La seconda strada passa, invece, per un coordinamento indipendente delle attività di Tirana e Pristina, sul quale Belgrado ripone grandi aspettative perché ci si aspetta che i mutamenti del contesto internazionale possano favorire una più marcata articolazione delle “aspirazioni della Grande Albania”, che si esprimeranno attraverso diverse tipologie di accordi reciproci. Sebbene il coordinamento tra Tirana e Pristina sia atteso, a Belgrado risulta talvolta difficile capire se si tratti di una semplice provocazione, di una simulazione calcolata o di un’effettiva minaccia. Questo spiega l’ampio ventaglio di reazioni espresse dai funzionari serbi, che spazia dagli isterici contrattacchi verbali all’indifferenza, passando per le più banali dichiarazioni di circostanza.

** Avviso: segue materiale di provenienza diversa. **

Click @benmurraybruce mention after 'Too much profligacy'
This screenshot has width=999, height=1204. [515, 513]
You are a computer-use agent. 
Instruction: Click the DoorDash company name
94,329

In generale, quando si ragiona sulle ipotesi e le opzioni di Belgrado, poco è cambiato, perché tutto si è risolto all’interno di un quadro “binario” serbo-albanese. Alcune opzioni sarebbero più accettabili, altre soluzioni sarebbero più utili, ma questo dipende già da circostanze e fattori futuri che né i serbi né gli albanesi saranno in grado di influenzare. Qual è, in questa “combinazione binaria”, la posizione della Croazia? Che cosa vuole la Croazia? E come dovrebbero interpretarlo i serbi?

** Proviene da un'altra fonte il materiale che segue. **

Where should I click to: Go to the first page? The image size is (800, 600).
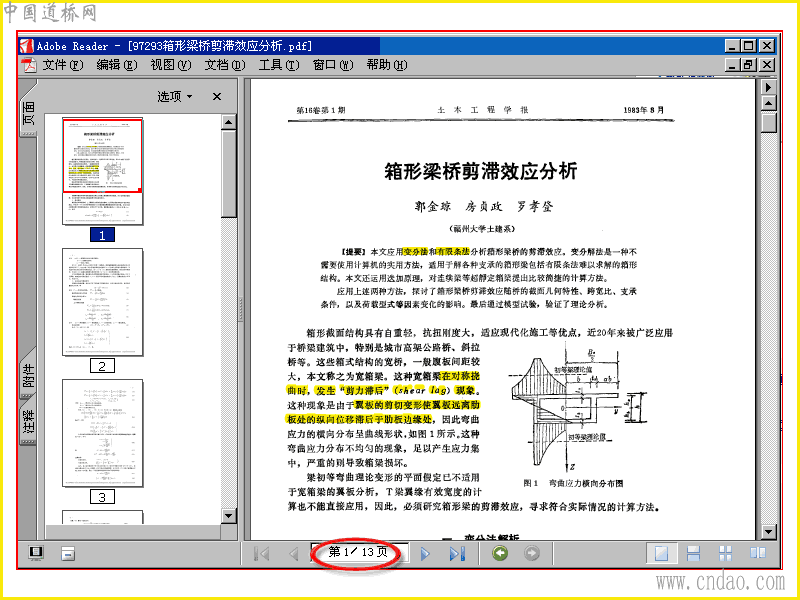262,554
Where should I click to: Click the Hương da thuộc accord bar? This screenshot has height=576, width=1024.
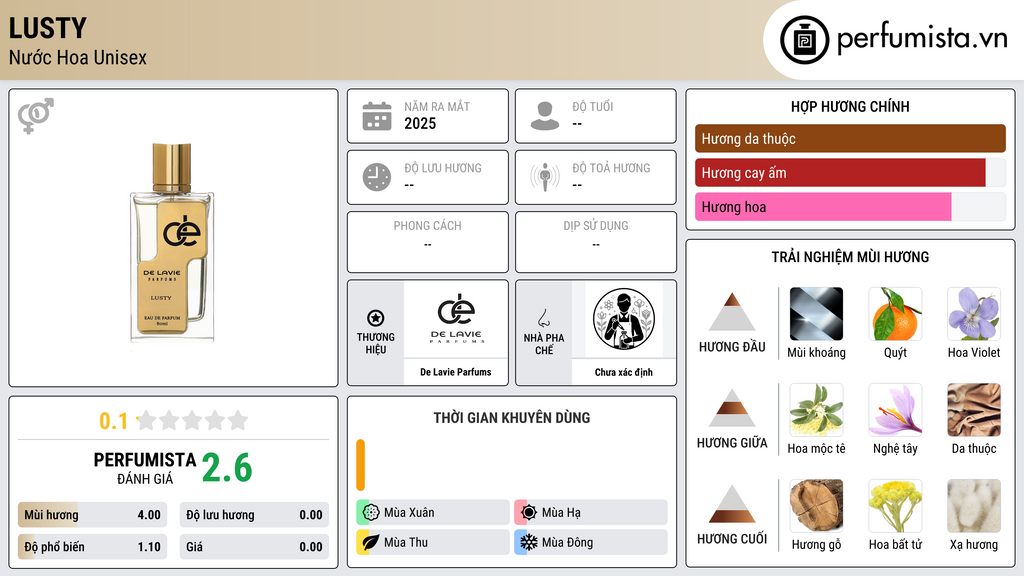click(850, 138)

Zagabria appare visibilmente preoccupata per l’evolversi della situazione in Bosnia-Erzegovina, ben più di quanto lo sia chiunque a Belgrado, ben più di un numero immenso di persone a Sarajevo. È vero, la Bosnia-Erzegovina è scossa da una crisi profonda. Tuttavia, questa crisi potrebbe essere disinnescata con una mossa molto semplice: l’eliminazione politica di Christian Schmidt. Schmidt ha infatti alimentato il caos con le sue decisioni assolutamente folli, e se i Paesi europei — guidati dalla patria dello stesso Schmidt — intendono farsi coinvolgere in questo caos, significa che ci attendono tempi travagliati. Resta però una possibilità che ciò non accada: non tutti in Europa capiscono le ragioni per cui si debba entrare in questo vortice di caos.

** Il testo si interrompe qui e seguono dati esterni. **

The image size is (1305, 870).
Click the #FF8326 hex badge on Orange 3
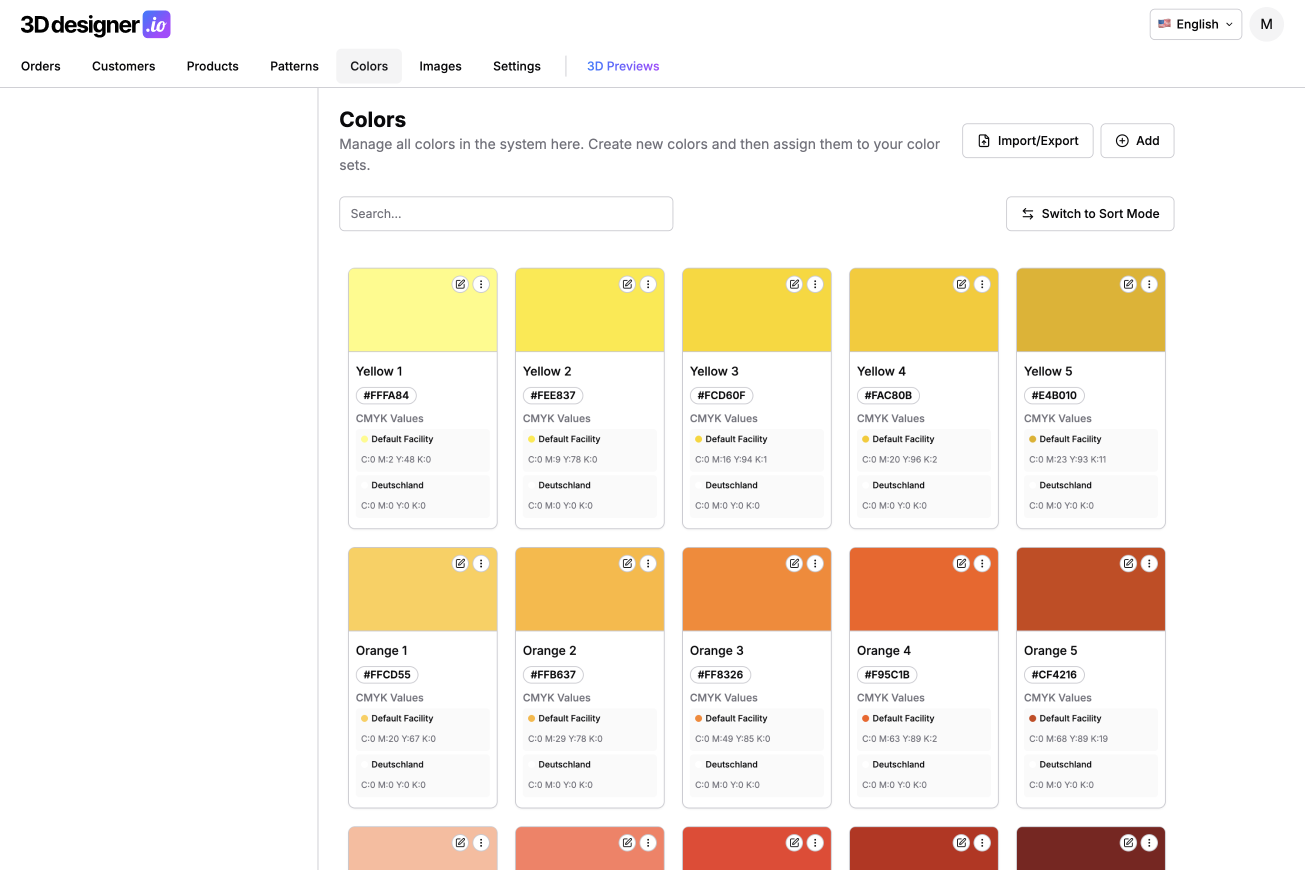[720, 675]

Quasi certamente gli Stati Uniti non prenderanno parte al caos, e Russia e Cina non dovrebbero nemmeno essere menzionate in questo contesto. È altrettanto probabile che, anche tra i bosniaci, ci sia ormai la consapevolezza che Schmidt sia il responsabile della situazione di caos attuale, mentre tra i serbi prevale la speranza che le cose “in qualche modo si sistemino”, senza ulteriori escalation e nuovi scontri. La scelta di aderire apertamente all’alleanza militare anti-serba insieme ai sostenitori dell’idea della Grande Albania significa che Zagabria sta di fatto riattualizzando la crisi della Bosnia-Erzegovina in una maniera nuova. Per la Serbia, dove fino a ieri, almeno guardando all’apparato istituzionale e ai circoli politici più influenti, nessuno avrebbe mai potuto pensare che l’indipendenza della Republika Srpska fosse realizzabile, l’idea di una partizione concettuale della Bosnia ed Erzegovina sta emergendo come un’opzione plausibile almeno ipoteticamente. Certo, tutto ciò permane su un piano teorico e remoto, ma apre comunque lo spazio a una riflessione su questo tema. Perché il “dilemma strategico” per la Serbia, oggi, è rappresentato del posizionamento della Croazia nell’ambito della risoluzione, altamente imprevedibile e particolarmente “stressante”, della questione dello status del Kosovo, affrontata in una nuova modalità e in un contesto internazionale radicalmente mutato. Ma se il “dilemma” è già presente e alimenta il sospetto di possibili complicazioni provenienti da quella parte, è preferibile passare all’offensiva, alzare la posta in gioco e concretizzare le opzioni in una forma differente.
La Serbia considera l’accordo militare tra Zagabria, Tirana e Pristina, come nuovo e quanto minaccioso scenario che può riesumare vecchi conflitti interetnici e interreligiosi.
Per la Serbia, dopo l’accordo tra Zagabria, Tirana e Pristina, questo nuovo scenario rappresenta un classico dilemma di sicurezza, che può manifestarsi nella nostra vita quotidiana in diversi modi. A poco servono le rassicurazioni, secondo cui la suddetta alleanza militare “non è diretta contro terzi” e si limita agli ambiti della formazione militare e della cooperazione tecnico-militare. Del resto, in quale altro modo potremmo interpretare le tesi sul contrasto alle minacce ibride e sul rafforzamento della resilienza strategica? Non si tratta soltanto di contenuti, ma anche di percezioni. Sebbene venga recepito e analizzato diversamente a Zagabria, l’accordo diventerà l’occasione per un cambiamento significativo nella percezione della Croazia da parte dell’élite politica serba. E quando cambia la percezione, cambiano anche gli approcci strategici e le azioni tattiche.
A risultare nuovo e sorprendente, tanto per i croati quanto per gli albanesi, è però il rinnovato avvicinamento strategico tra Belgrado e Budapest. Anche l’Ungheria, infatti, sembra mostrare un interesse crescente per le sorti della Bosnia-Erzegovina e, forse, anche per l’evoluzione futura degli eventi nei Balcani (occidentali). È vero anche che, per il momento, si tratta soltanto di dichiarazioni e accordi (non vincolanti) con obiettivi definiti in termini piuttosto modesti, per cui la portata della cooperazione militare, in entrambi i casi, resta limitata. Va detto però che fino a poche settimane fa questi progetti non esistevano nemmeno. Nessuno avrebbe potuto immaginare la nascita di un nucleo di alcuni blocchi regionali, di natura strategica e/o geopolitica.
Comunque, con il mutare delle circostanze in tutta l’Europa, le cose cambiano anche nei Balcani. Donald Trump, la crisi dell’Unione Europea e il graduale collasso della strategia occidentale in Ucraina sono tutti temi nuovi che si aggiungono all’ordine del giorno. Incluso il tema delle nuove alleanze militari.